With
John Weeden of the Urban Art Commission has a great post, Without, on his personal blog. It's a visual statement of the art and design challenges facing Memphis' public realm, a prelude to the "With or Without" campaign that UAC will be re-launching soon.
I wanted to add these 2 thoughts.
I wanted to add these 2 thoughts.
- I hope the WorWO campaign is place-based. The public's visualizing With will be much easier in the actual public spaces. Pay for artists to transform, if just temporarily, those spaces. Advertise With art and architecture, in place.
- The ugliness of Memphis owes so much more to the dystopic land use and anti-design of politicians and developers than to graffiti taggers. So even if we could convince taggers to put down their cans, or pick up their skills, Memphis' blight of ugly would continue. The UAC, rather than just a arts sub-contractor for buildings pre-designed, could/should start influencing this world.
Take a look at this UAC piece by Mark Nowell at A.B. Brewster Elementary School, a block from the UAC's headquarters.
It's really cool, but as you might be able to tell, it's in the middle of a street-fronting parking lot, where it competes with the clutter of street lights for attention. So in addition to destroying the school's visual and urban presence, the street-fronting lot hides the power of the art piece.
In this case, the UAC could have been, perhaps, a public advocate for moving the parking lot to the back of the building and creating a space near the front of Sam Cooper which would include Nowell's piece integrated into a grand, inviting entrance for the backpacked kids walking down Sam Cooper towards their school.
As dystopia goes, A.B. Brewster is fairly mild. But it shows the visual and built oblivity of Memphis power elites that pushes much of the city and region to ugly. Other examples are speculative demolition and neglect, white flight abandonment and environmentally nasty clear-cutting.
The Powerless With Spraycans is not the real Without.
The Powerful With Vision is the real With.

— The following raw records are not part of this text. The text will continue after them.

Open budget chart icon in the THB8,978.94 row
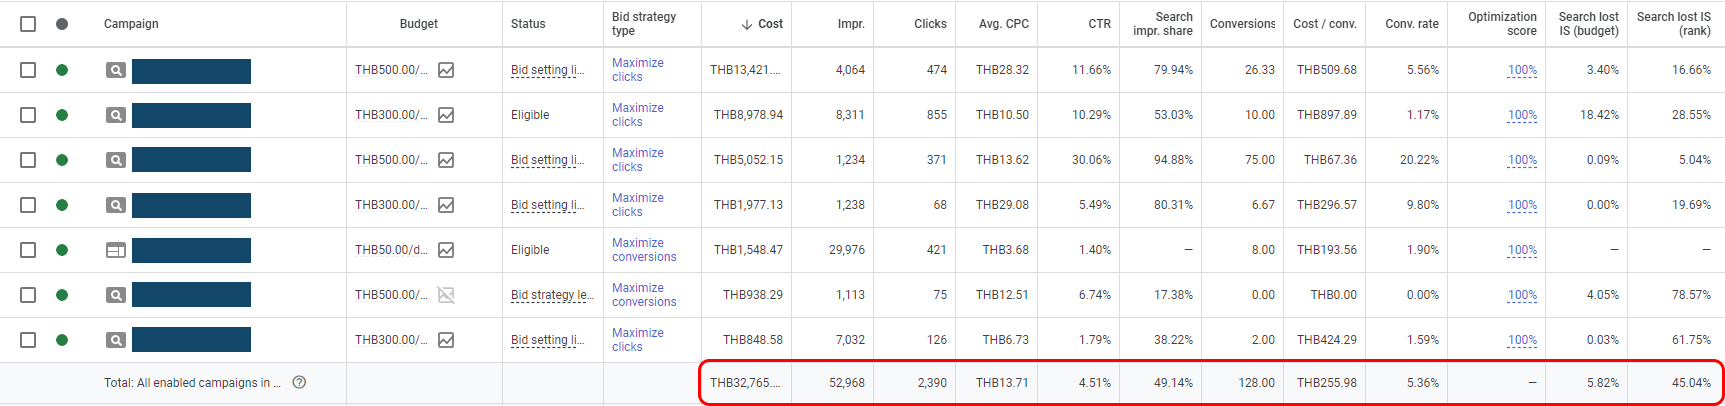(x=446, y=115)
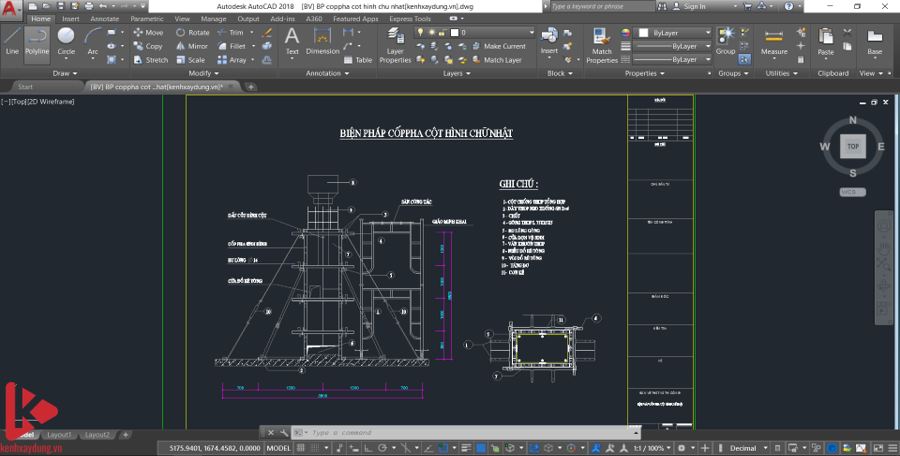This screenshot has height=456, width=900.
Task: Start the Dimension annotation tool
Action: (x=322, y=41)
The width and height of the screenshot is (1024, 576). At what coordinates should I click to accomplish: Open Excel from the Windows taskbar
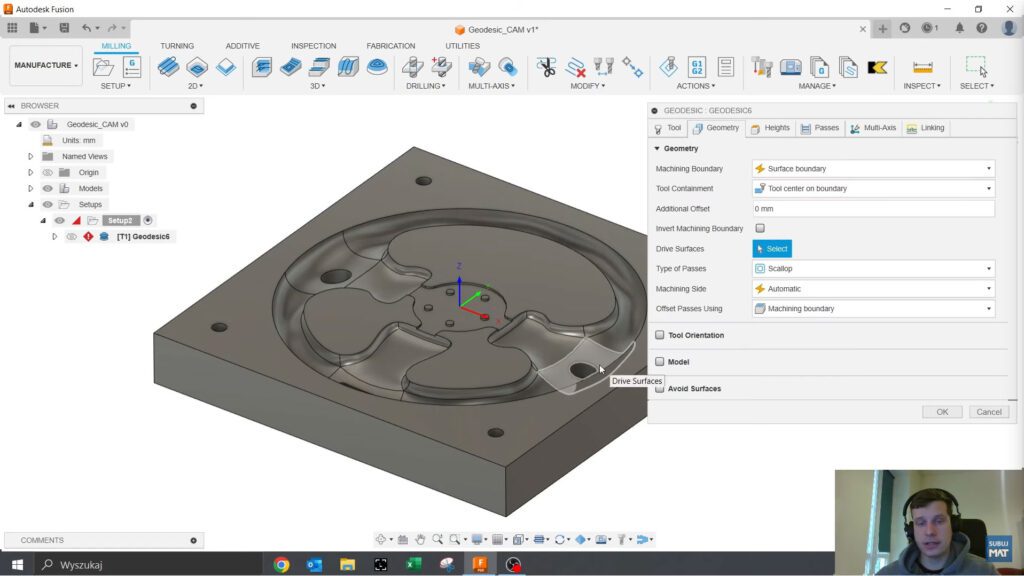(413, 564)
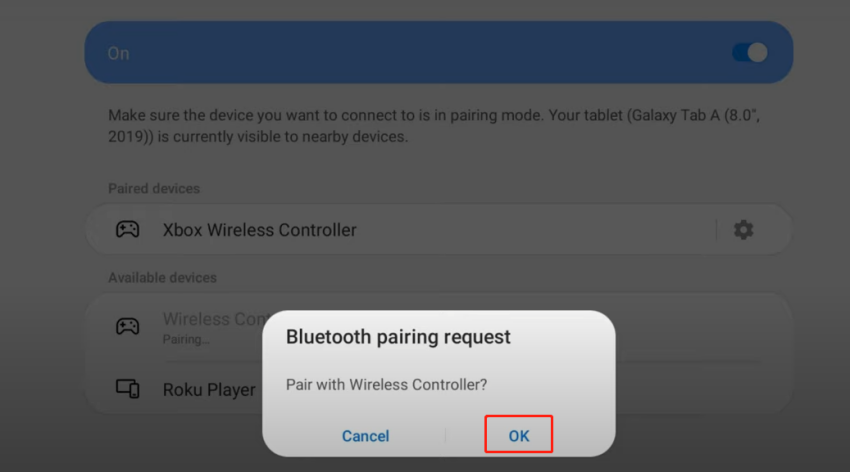
Task: Click the "Paired devices" section header
Action: [x=154, y=188]
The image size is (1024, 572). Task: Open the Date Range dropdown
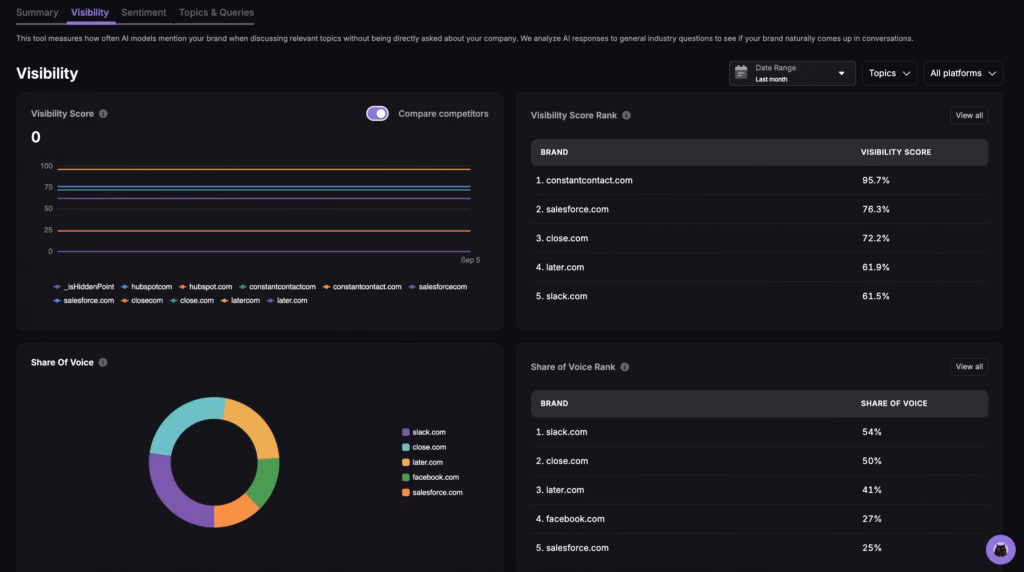coord(792,73)
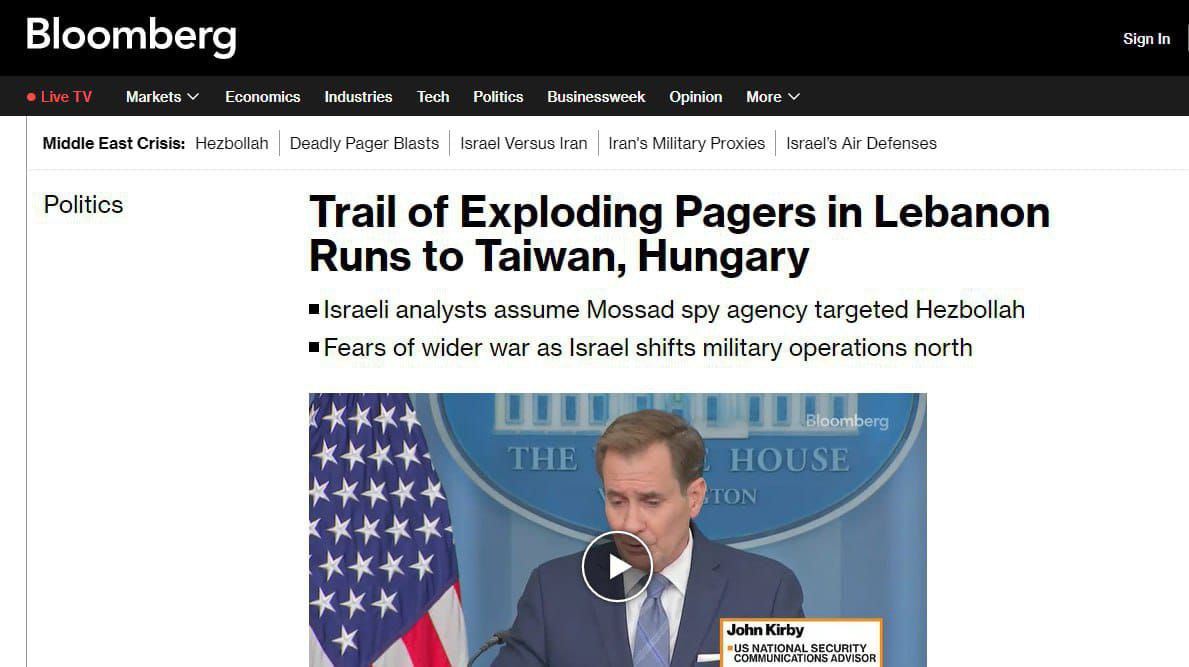Open Iran's Military Proxies link
Screen dimensions: 1189x667
686,143
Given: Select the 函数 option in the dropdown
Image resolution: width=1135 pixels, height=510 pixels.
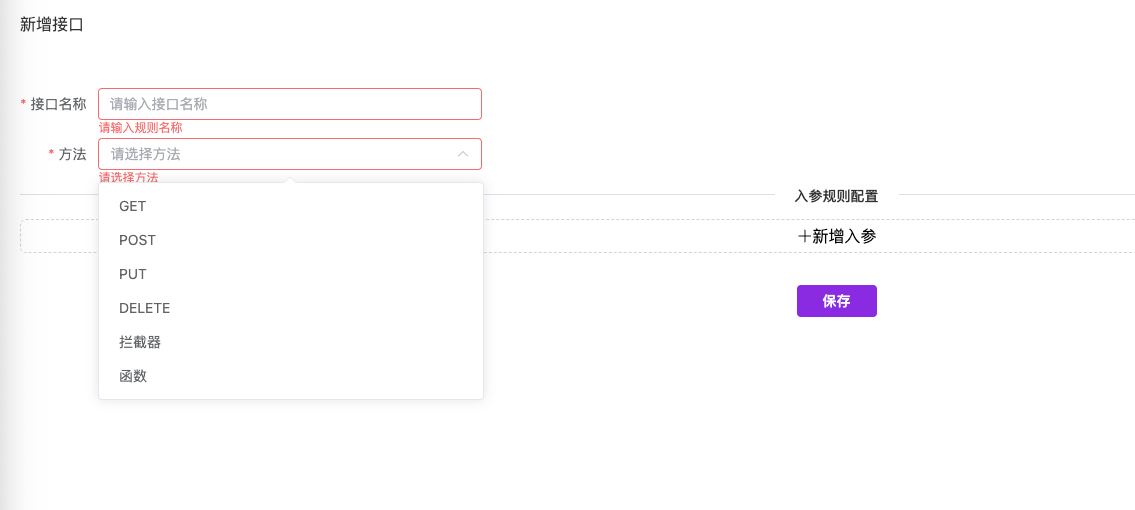Looking at the screenshot, I should tap(133, 376).
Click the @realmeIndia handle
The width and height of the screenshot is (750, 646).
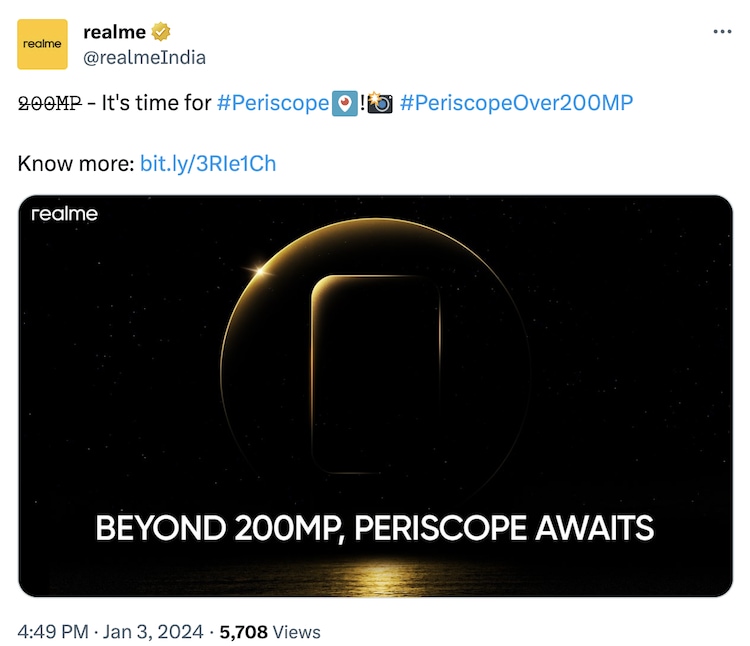[x=144, y=57]
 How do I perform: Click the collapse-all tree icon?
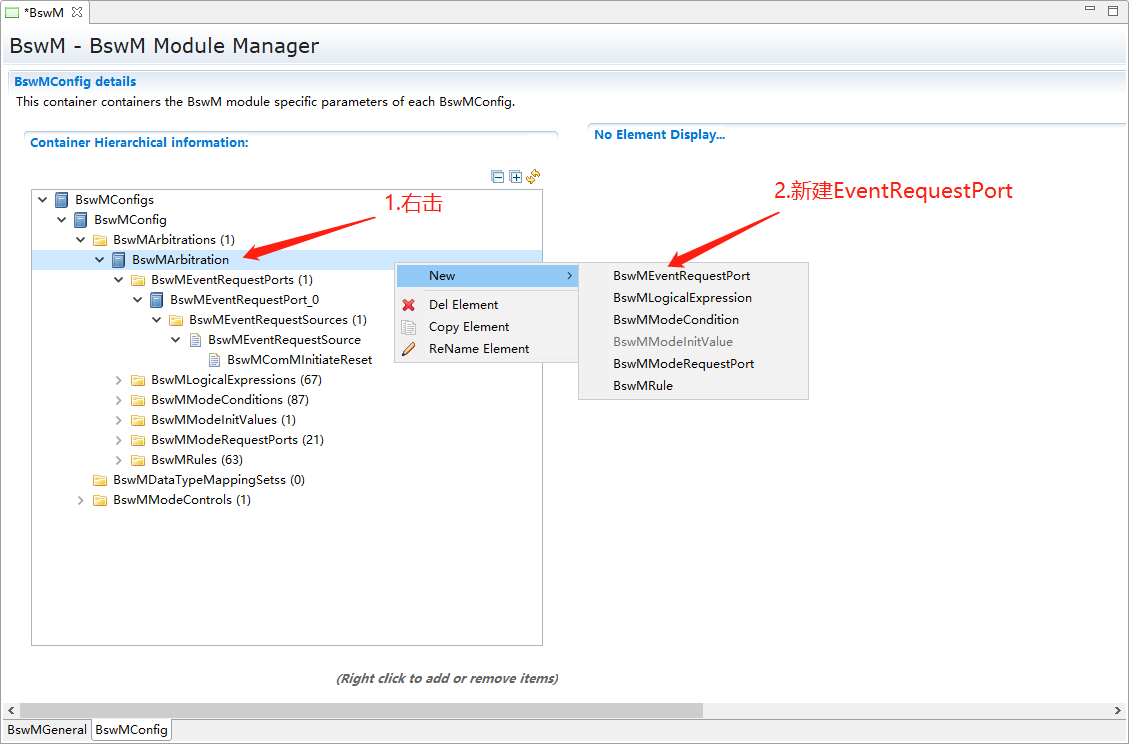pos(498,177)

Labels: architecture, art, placemaking, urban planning, UrbanArt Commission
1 Comments:
Another problem with this sculpture is that from the street, perspective wise, it is taller than the American & State flags. What happened to those civis classes we had years ago ? I think the siting of the sculpture was a real afterthought, or, if the artist was involved they may have said "...hell yeah, let's put it right out front!" OK, that last part was a cheap shot, but anytime you put something on axis with a public building it's a BFD and is usually reserved for, well - American flags. I like the sculpture, but the location is really bad, competing with & jumbling the facade of the school and it's relation to the street. The location was an afterthought and it really detracts from the sculpture itself.